Easterday used the ill-gotten money from Tyson to cover losses totaling more than $200 million over 10 years in the cattle futures market, according to prosecutors.

At his sentencing in October in front of Bastion, Easterday blamed a gambling addiction.

The commission fined Easterday’s commodity broker, CHS Hedging of Minnesota, $6.5 million in December for inadequately supervising Easterday’s trading.

Easterday was identified in the order against CHS as “customer A,” but was identified in statements by members of the commodity commission.

CHS did not thoroughly investigate the source of the $147 million that Easterday deposited with the broker or seek to understand the purpose of his speculative trading, according to the order.

The speculative trading bore no relationship to Easterday’s business needs to hedge against changing cattle prices, according to the order. Under his cattle-feeding agreement with Tyson, Easterday risked losing money if cattle prices fell.

Easterday’s speculative trading at times generated margin calls of between $5 million and $8 million. Easterday always met the calls, and some payments exceeded his annual income, according to the order.

CHS risk managers asked Easterday in 2017 where he got the money. Easterday didn’t have a good explanation, but CHS did not follow up and made no more inquiries, according to the order.
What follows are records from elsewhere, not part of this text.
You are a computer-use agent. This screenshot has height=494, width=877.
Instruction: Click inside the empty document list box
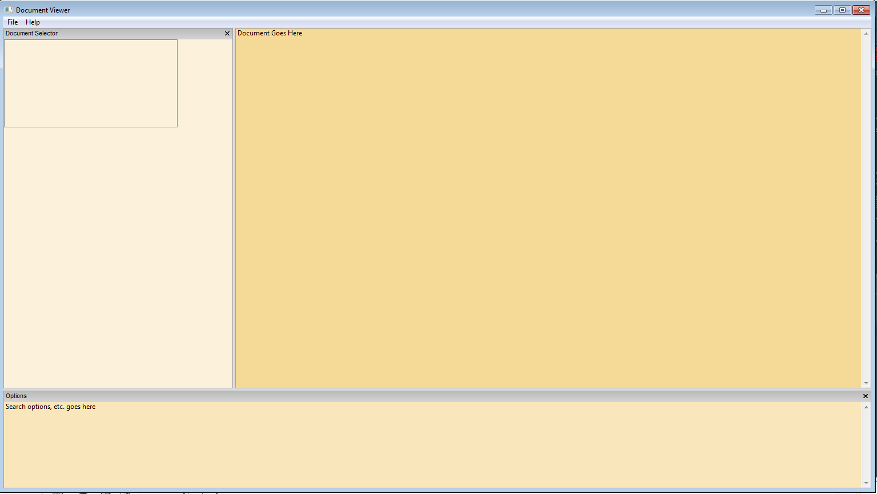click(x=90, y=83)
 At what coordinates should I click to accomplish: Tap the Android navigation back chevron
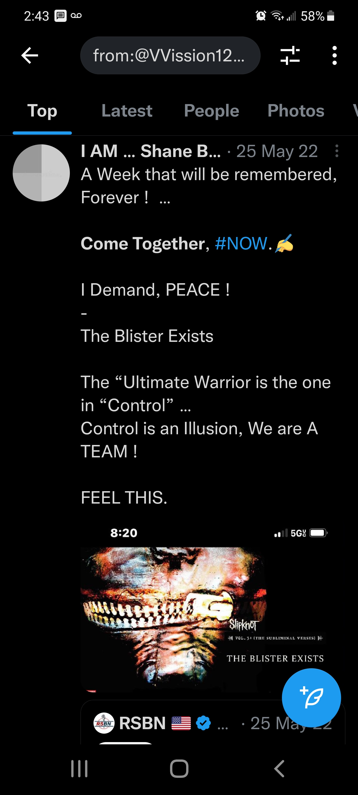(279, 768)
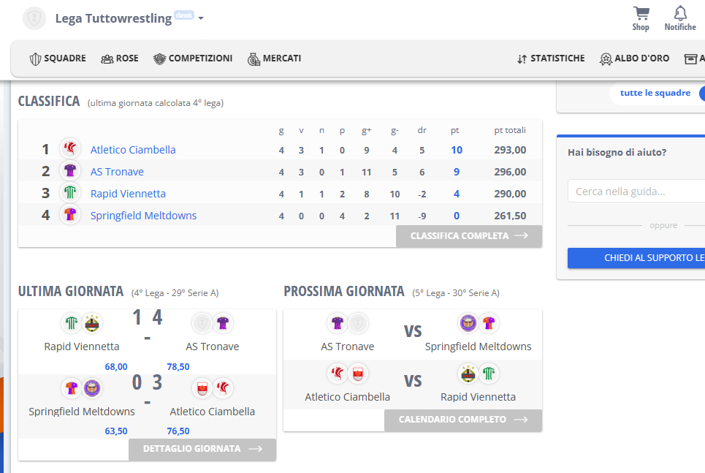Expand the Lega Tuttowrestling dropdown arrow
Image resolution: width=705 pixels, height=473 pixels.
(x=201, y=18)
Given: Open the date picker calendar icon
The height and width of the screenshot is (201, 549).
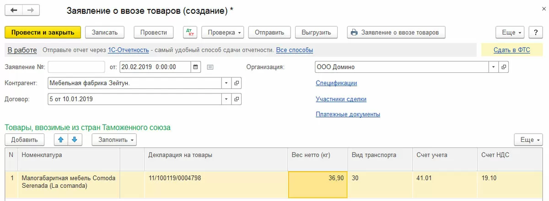Looking at the screenshot, I should pos(196,67).
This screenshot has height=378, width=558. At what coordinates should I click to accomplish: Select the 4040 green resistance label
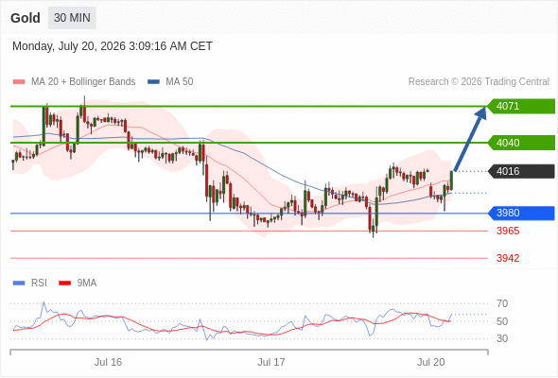pos(520,143)
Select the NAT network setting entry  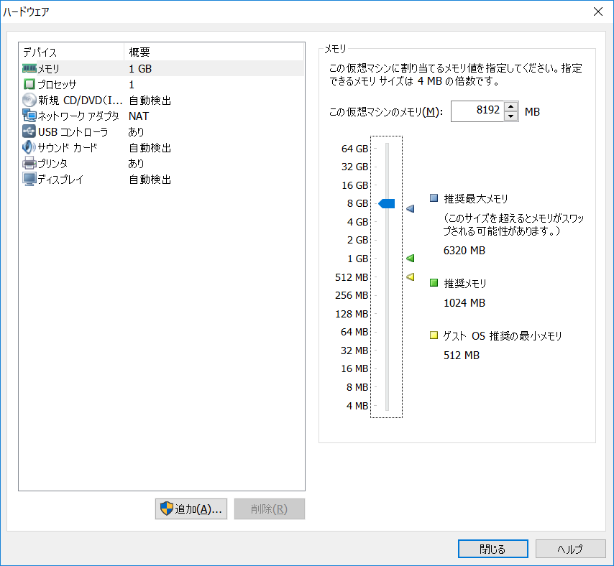point(139,116)
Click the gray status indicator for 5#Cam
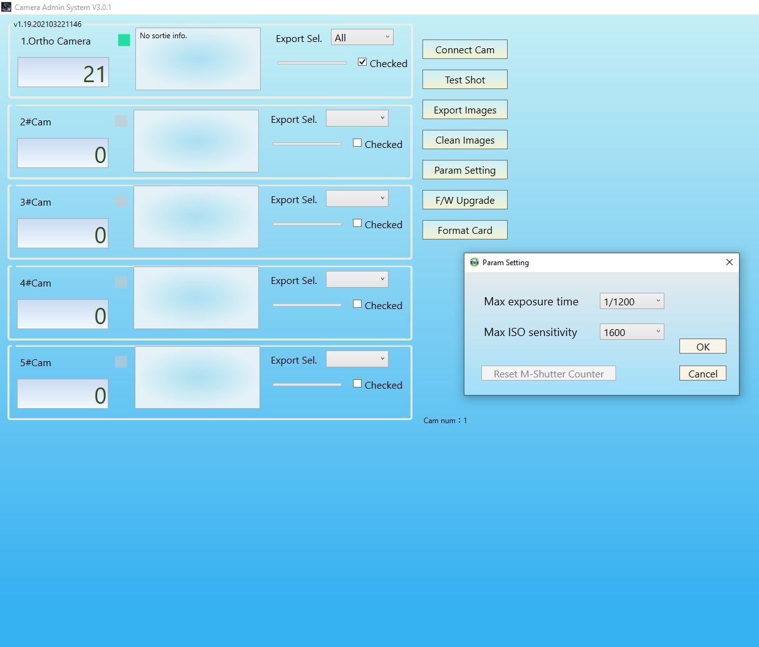Viewport: 759px width, 647px height. pos(121,362)
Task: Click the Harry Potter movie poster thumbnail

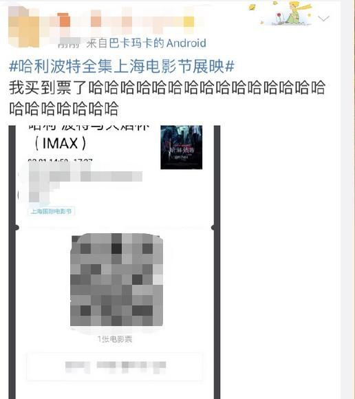Action: [x=182, y=147]
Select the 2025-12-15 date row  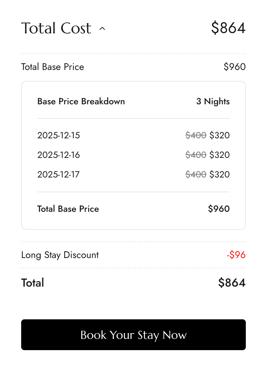pos(58,135)
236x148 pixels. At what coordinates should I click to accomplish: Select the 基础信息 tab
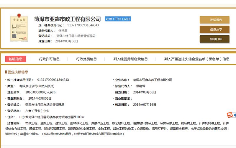pos(16,59)
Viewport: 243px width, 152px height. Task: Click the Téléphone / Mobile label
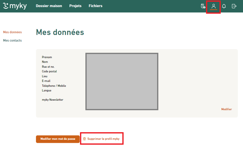pyautogui.click(x=54, y=86)
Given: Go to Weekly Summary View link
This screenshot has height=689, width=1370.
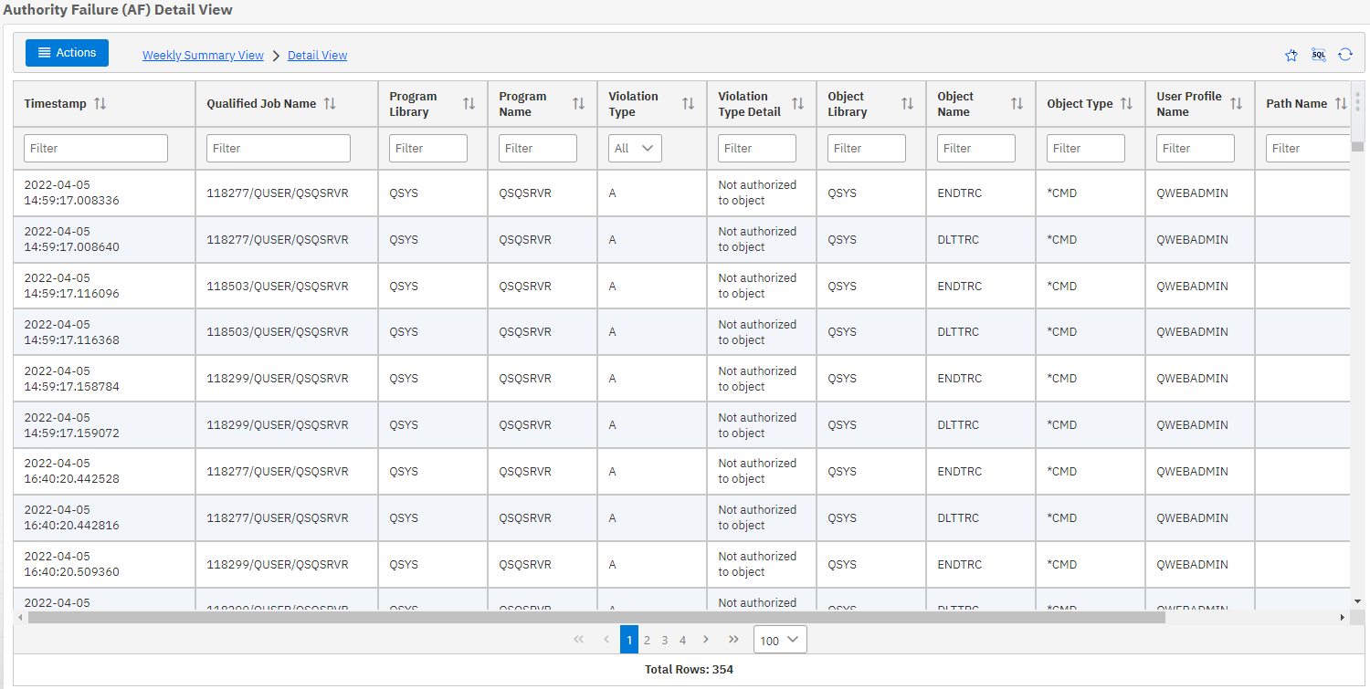Looking at the screenshot, I should [x=203, y=56].
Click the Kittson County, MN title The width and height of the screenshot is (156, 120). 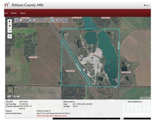coord(27,5)
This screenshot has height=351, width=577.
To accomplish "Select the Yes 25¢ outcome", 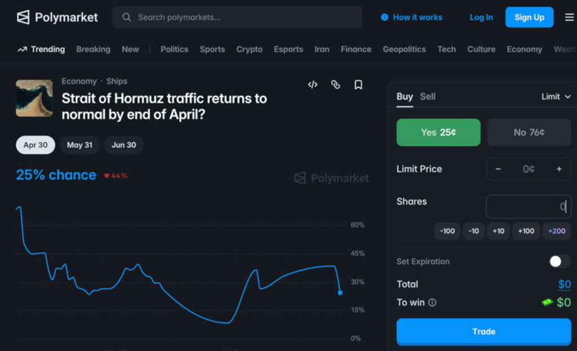I will point(438,132).
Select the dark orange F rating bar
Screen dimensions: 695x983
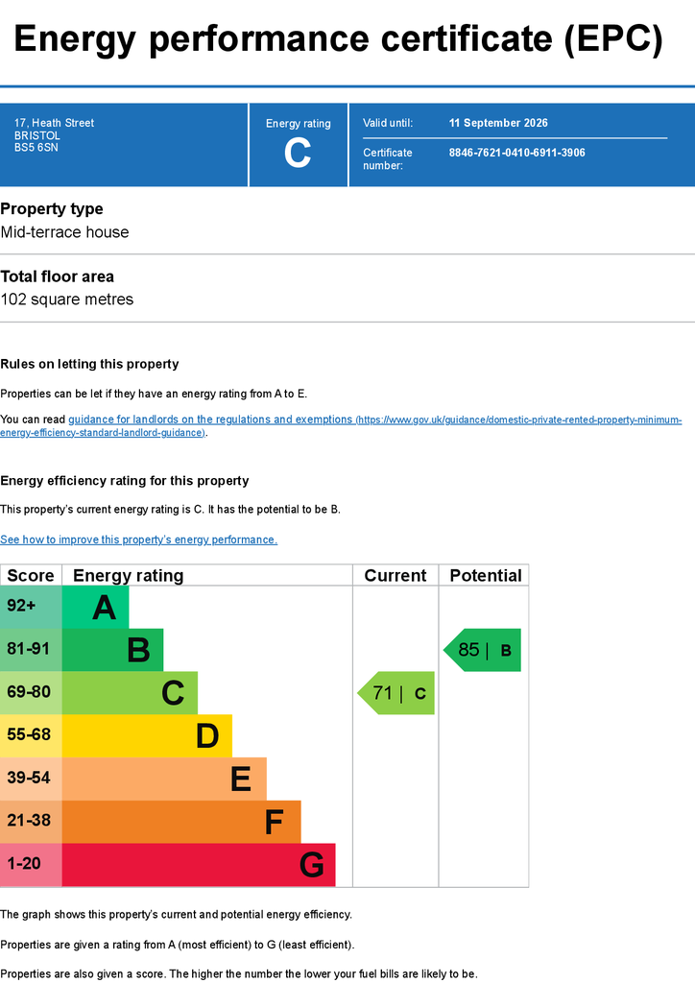pyautogui.click(x=181, y=822)
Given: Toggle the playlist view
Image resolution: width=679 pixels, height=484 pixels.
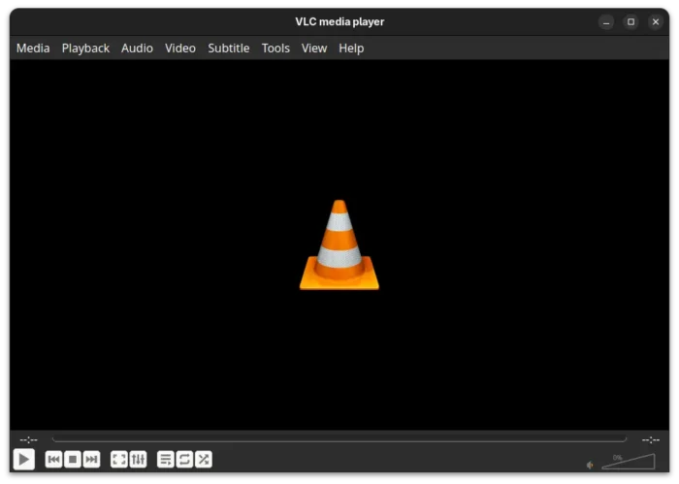Looking at the screenshot, I should pos(166,460).
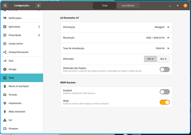Click the Som sound icon in sidebar
Screen dimensions: 191x135
[x=5, y=61]
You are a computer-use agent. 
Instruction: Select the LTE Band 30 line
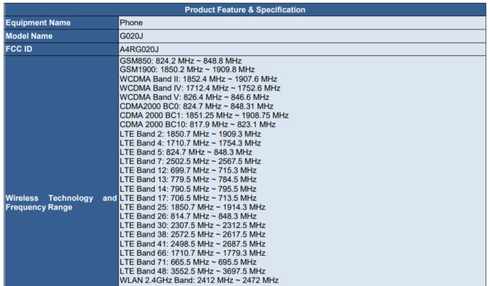(x=192, y=225)
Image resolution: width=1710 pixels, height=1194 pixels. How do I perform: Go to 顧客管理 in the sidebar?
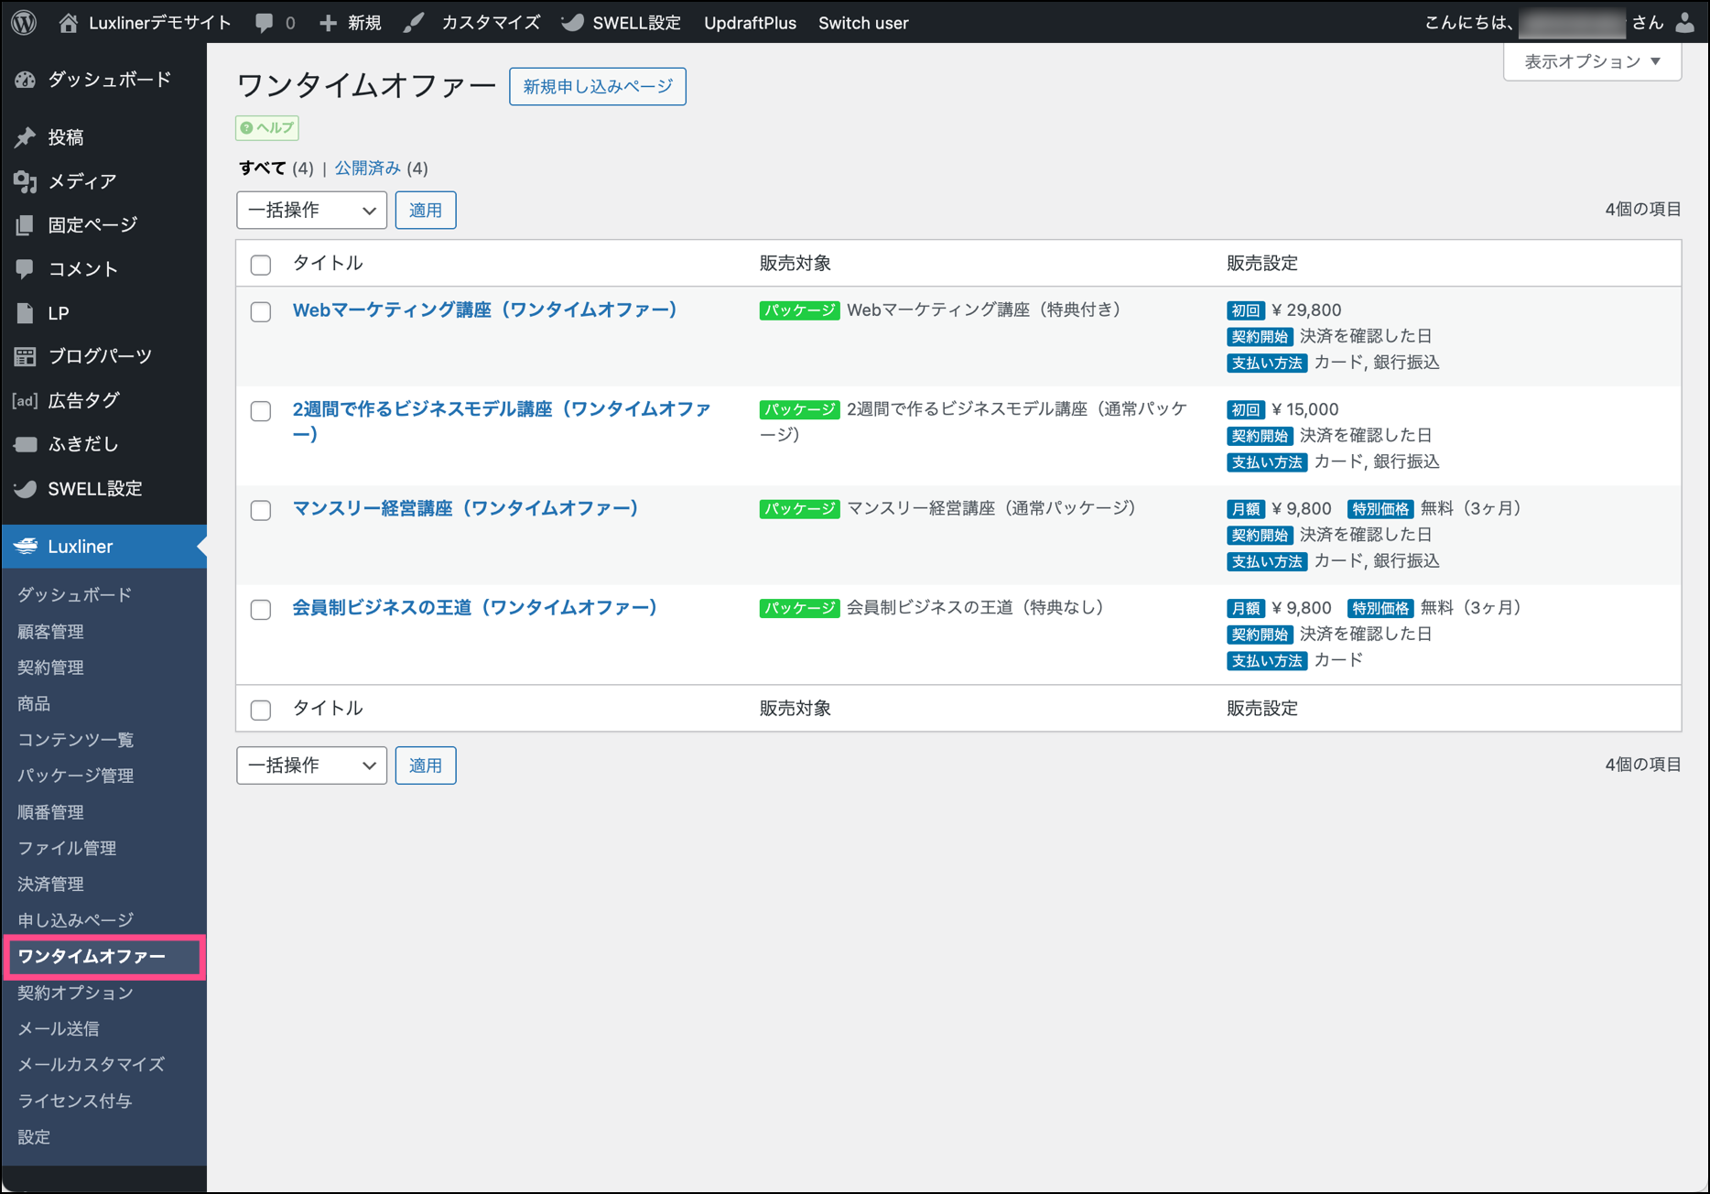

“Customer A continued to regularly make seven-figure daily margin payments to cover losses from his speculative trading,” the order read.

The commodity commission in 2021 reached a $30 million settlement with Easterday Ranches. The settlement has no practical effect because the company was liquidated in bankruptcy court.

All other creditors, including Tyson, have priority over the commodity commission’s claim.

Easterday still owes Tyson $177.1 million in court-ordered restitution. Easterday has two lawsuits against Tyson, seeking to reduce his debt to the company.

Easterday claims Tyson reneged on a deal to share proceeds from selling “Cody’s Beef” in Japan. Another suit alleges unfair business practices by the meatpacker. Tyson denies the allegations in both lawsuits.